### Work item:
Gather every line of the entries that includes the word "computer".

Excerpts from a dataset
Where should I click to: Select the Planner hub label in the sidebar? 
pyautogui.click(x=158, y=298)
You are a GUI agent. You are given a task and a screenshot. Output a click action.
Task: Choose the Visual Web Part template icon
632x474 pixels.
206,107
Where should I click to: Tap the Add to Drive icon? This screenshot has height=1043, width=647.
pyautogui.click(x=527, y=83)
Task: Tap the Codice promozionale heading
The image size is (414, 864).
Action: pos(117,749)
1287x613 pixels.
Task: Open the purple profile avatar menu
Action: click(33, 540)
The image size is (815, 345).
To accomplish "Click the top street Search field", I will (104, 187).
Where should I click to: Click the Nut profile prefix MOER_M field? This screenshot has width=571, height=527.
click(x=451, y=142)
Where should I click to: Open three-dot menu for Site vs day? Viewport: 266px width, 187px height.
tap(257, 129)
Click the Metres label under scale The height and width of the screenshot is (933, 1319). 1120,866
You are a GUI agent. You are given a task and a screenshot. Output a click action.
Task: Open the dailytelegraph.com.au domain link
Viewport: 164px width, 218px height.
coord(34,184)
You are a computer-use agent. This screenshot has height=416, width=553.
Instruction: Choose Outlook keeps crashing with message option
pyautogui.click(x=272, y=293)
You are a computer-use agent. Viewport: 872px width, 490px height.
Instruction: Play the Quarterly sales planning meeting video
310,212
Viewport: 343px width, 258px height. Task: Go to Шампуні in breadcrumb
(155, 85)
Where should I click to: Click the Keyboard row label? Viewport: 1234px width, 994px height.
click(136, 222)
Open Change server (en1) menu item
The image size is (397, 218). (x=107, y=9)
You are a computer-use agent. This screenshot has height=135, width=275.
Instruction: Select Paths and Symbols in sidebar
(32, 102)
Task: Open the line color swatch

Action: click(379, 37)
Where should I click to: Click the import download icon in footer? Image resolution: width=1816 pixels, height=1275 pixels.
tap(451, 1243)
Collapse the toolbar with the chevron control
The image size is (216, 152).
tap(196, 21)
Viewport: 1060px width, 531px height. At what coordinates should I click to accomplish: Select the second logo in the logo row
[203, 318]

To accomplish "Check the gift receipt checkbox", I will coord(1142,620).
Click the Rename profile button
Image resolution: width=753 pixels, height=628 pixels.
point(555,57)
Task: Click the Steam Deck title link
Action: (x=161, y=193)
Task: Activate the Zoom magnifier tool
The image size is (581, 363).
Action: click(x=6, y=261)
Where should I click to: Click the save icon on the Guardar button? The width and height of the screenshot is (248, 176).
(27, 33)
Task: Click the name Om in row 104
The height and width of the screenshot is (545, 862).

### Task answer:
You are a computer-use agent. This screenshot has height=416, width=553.
You are a computer-use agent. Viewport: 872px width, 490px height.
You are a computer-use agent. This screenshot has height=135, width=275.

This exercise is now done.